The Bible in a Graph Database

The Graph database is a rising trend in technology today. We hear discussions of why we should use it, how it’s different, what value it brings and just how cool the technology is. Developing technology for Bible Translation, we at Bridge Connectivity Solutions (BCS) have been thinking and asking relevant questions: Would graphs be suited for our requirements? What data would go in it? What improvements could it bring, if any? To answer these, we made a small exploration into the world of current Graph technologies, toyed around with a couple of databases and tried to model the data we have as graphs. Here is the story of our little journey and what we found out.

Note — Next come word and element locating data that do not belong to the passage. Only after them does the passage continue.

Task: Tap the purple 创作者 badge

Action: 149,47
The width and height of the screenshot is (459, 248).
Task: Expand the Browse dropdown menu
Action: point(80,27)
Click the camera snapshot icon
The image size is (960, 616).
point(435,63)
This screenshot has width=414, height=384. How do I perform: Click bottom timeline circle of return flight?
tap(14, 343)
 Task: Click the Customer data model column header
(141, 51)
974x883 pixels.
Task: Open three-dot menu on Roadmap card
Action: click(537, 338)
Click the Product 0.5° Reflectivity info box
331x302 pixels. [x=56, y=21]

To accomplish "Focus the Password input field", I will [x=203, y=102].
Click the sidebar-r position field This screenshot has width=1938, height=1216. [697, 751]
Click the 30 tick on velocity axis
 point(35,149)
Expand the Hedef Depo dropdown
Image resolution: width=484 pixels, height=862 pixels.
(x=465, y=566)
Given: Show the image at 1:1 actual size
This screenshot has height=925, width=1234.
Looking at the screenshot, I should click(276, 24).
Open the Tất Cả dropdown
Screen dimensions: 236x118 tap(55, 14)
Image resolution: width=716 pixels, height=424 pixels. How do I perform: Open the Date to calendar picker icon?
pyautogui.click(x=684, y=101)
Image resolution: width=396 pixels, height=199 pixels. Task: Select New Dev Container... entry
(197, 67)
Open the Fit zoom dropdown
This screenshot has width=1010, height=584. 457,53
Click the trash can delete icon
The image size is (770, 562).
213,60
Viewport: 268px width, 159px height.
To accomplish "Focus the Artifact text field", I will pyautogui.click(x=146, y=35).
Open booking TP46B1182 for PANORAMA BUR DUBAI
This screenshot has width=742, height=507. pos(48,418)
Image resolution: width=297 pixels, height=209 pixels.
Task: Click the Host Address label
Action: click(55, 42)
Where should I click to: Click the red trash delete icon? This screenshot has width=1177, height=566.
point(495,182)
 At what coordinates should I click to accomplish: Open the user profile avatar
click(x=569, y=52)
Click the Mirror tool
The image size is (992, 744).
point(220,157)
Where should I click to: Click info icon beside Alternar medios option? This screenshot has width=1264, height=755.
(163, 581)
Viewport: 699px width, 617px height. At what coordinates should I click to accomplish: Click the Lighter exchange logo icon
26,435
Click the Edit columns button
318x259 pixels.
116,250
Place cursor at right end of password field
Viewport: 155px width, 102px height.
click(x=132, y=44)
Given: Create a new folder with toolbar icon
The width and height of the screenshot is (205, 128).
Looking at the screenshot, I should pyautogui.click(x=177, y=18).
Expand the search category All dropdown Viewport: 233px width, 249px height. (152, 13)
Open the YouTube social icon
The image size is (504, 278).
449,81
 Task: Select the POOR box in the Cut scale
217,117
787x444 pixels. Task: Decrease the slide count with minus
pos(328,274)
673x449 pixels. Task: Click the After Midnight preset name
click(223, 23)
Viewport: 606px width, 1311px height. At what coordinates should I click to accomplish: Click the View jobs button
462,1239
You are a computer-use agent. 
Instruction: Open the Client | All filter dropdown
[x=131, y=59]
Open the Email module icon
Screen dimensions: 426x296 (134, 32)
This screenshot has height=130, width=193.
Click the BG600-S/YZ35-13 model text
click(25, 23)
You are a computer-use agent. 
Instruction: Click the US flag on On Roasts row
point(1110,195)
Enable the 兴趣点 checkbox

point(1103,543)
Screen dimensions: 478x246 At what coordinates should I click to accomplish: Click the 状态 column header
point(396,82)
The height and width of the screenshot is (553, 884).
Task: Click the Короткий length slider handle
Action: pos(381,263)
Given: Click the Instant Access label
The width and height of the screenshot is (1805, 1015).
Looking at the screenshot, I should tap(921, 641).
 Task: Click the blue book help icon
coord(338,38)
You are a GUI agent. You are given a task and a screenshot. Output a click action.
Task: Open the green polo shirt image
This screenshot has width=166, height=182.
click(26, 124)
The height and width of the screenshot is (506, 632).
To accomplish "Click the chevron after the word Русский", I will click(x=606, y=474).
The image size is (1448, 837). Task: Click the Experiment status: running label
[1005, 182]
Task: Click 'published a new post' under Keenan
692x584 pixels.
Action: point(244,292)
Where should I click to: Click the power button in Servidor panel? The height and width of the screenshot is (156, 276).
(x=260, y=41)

The relational databases have been around for a long time and have greatly influenced our thinking. I can tend to unknowingly model all data that I think of as tables. This also means that it is well established in its tooling. But Graph databases require us to move away from that. It has got a very different data structure. When relational databases claim to be about relations, graphs are actually all about relations. The data modelling in a Graph Database is about defining what becomes the nodes and how to connect them, via relations. Once you are a little familiar with the idea of nodes and edges, it becomes a more natural and intutive way to model data and even as a means of drawing out things on a white-board while you explain something complex. You will start to see that its not just the social-network data that has complex connections, but a lot of the data we work with today is deeply connected and fit to be modeled as graphs.

To begin with, we thought of trying out the Neo4j graph database, which is popular and has been used in the industry since 2007. Other than this, we are currently exploring dGraph database which is more recent and has some promising features and claims better performance.

We have an alignment project at BCS, as part of the AutographaMT platform, where we built a tool to align the words of the Bible in 12 Indian languages with the original languages- Greek and Hebrew. While working on that, we became familiarized with the data structures used to represent the Bible, various versions of the Bible, issues with versification mismatches between versions, etc. When we wanted to experiment on Graph database we thought of using the same data. It includes:

  • UGNT Bible for Greek,
  • IRV Bible in Hindi,
  • ULT Bible for English,
  • The Alignment we created between these(test/sample data, the ‘Quality Check’ stage of which has not been completed), and
  • Marking up of Strong’s numbers and translation words in the UGNT Bible.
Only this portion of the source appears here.